§ **Ausgewählter Textauszug**:
Bielefeld, den 24. 3. 20, 6,3o Uhr, nachmittags

Die Vertreter aller beteiligten Parteien und Erwerbsgruppen erklären, daß sie ihre Forderungen zur Entwirrung der aus dem Kapp-Putsch entstandenen Lage mit der Verfassung und der Regierung auf Grund folgender Vereinbarung in Einklang bringen wollen.

1. Die anwesenden Vertreter der Regierungsparteien werden bei ihren Fraktionen dafür eintreten, daß bei der bevorstehenden Neubildung der Regierung im Reich und in Preußen die Personenfrage von den Parteien nach Verständigung mit den am Generalstreik beteiligten gewerkschaftlichen Organisationen der Arbeiter, Angestellten und Beamten gelöst und daß diesen Organisationen ein entscheidender Einfluß auf die Neuregelung der wirtschafts- und sozialpolitischen Gesetze eingeräumt wird unter Wahrung der Rechte der Volksvertretung.

2. Sofortige Entwaffnung und Bestrafung aller am Putsch oder am Sturz der verfassungsmäßigen Regierung Schuldigen, sowie der Beamten, die sich ungesetzlichen Regierungen zur Verfügung gestellt haben. Es wird Straffreiheit denen gewährt, die in der Abwehr des gegenrevolutionären Anschlages gegen Gesetze verstoßen haben, wenn die Verstöße und Vergehen vor Abschluß dieser Vereinbarungen, spätestens aber bis zum 25. März, vormittags, 8 Uhr, erfolgten. Auf gemeine Verbrechen gegen Personen und Eigentum findet diese Bestimmung keine Anwendung.

3. Gründliche Reinigung der gesamten öffentlichen Verwaltungen und Betriebsverwaltungen von gegenrevolutionären Persönlichkeiten, besonders solchen in leitenden Stellungen, und Ersatz durch zuverlässige Kräfte. Wiedereinstellung aller in öffentlichen Diensten aus politischen und gewerkschaftlichen Gründen gemaßregelten Organisationsvertreter.

4. Schnellste Durchführung der Verwaltungsreform auf demokratischer Grundlage unter Mitbestimmung auch der wirtschaftlichen Organisationen der Arbeiter, Angestellten und Beamten.

5. Sofortiger Ausbau der bestehenden und Schaffung neuer Sozialgesetze, die den Arbeitern, Angestellten und Beamten volle soziale, wirtschaftliche Gleichberechtigung gewährleisten. Schleunige Einführung eines freiheitlichen Beamtenrechts.

6. Sofortige Inangriffnahme der Sozialisierung der dazu reifen Wirtschaftszweige unter Zugrundelegung der Beschlüsse der Sozialisierungskommission, zu der Vertreter der Berufsverbände hinzuzuziehen sind. Die Einberufung der Sozialisierungskommission erfolgt sofort. Übernahme des Kohlen- und Kalisyndikats durch das Reich.

§ **Datenzeilen**:
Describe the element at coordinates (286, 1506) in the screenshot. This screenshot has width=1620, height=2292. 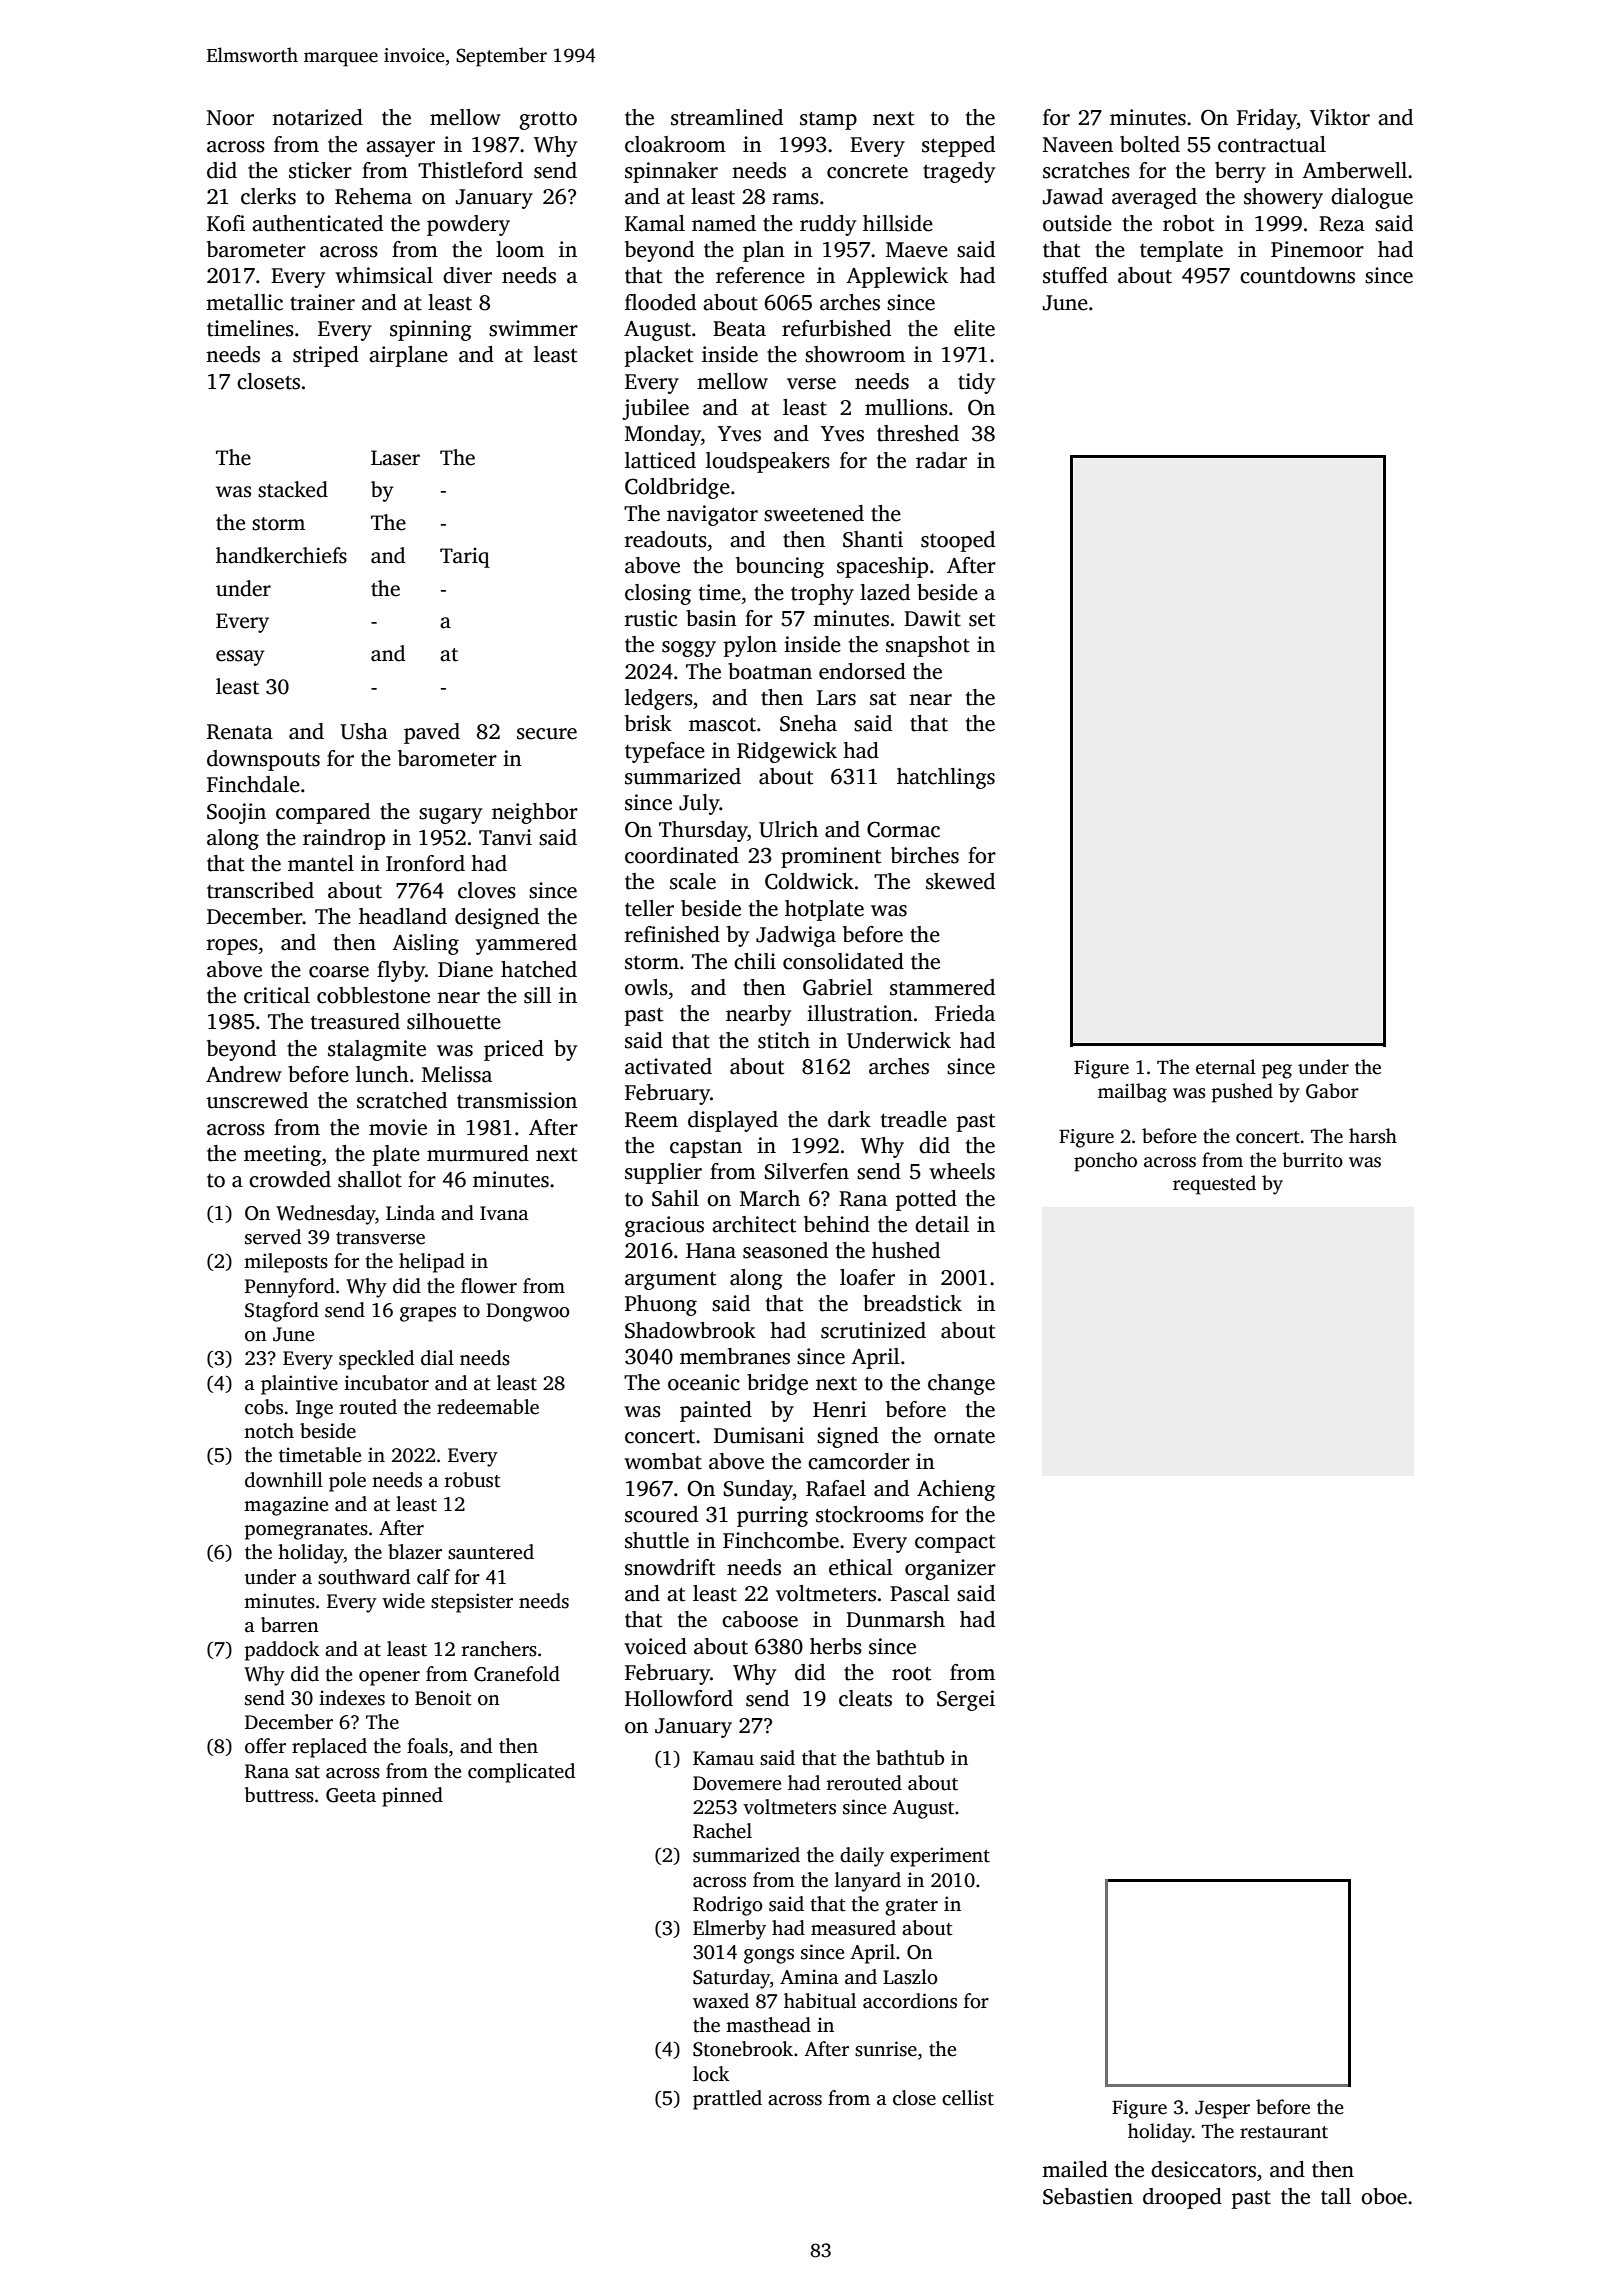
I see `magazine` at that location.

§ **Zu erledigende Aufgaben**:
a – Gib aus dem Auszug zur Vereinbarung nach dem Kapp-Putsch alles von „5. Sofortiger Ausbau“ bis hinunter zu „durch das Reich.“ wortgetreu wieder.
b – Beantworte anhand des Auszugs zur Vereinbarung nach dem Kapp-Putsch diese Fragen:
(i) Bis zu welchem Zeitpunkt müssen Gesetzesverstöße bei der Abwehr des Anschlags spätestens erfolgt sein, damit Straffreiheit gilt?
(ii) Welche Vertreter sind zur Sozialisierungskommission hinzuzuziehen?
(iii) Welche Syndikate soll das Reich übernehmen?
Das Material spielt hierfür keine Rolle.

§ **Lösungen der Übungen**:
a –
5. Sofortiger Ausbau der bestehenden und Schaffung neuer Sozialgesetze, die den Arbeitern, Angestellten und Beamten volle soziale, wirtschaftliche Gleichberechtigung gewährleisten. Schleunige Einführung eines freiheitlichen Beamtenrechts.

6. Sofortige Inangriffnahme der Sozialisierung der dazu reifen Wirtschaftszweige unter Zugrundelegung der Beschlüsse der Sozialisierungskommission, zu der Vertreter der Berufsverbände hinzuzuziehen sind. Die Einberufung der Sozialisierungskommission erfolgt sofort. Übernahme des Kohlen- und Kalisyndikats durch das Reich.

b –
(i) Bis zum 25. März, vormittags, 8 Uhr
(ii) Vertreter der Berufsverbände
(iii) Das Kohlen- und das Kalisyndikat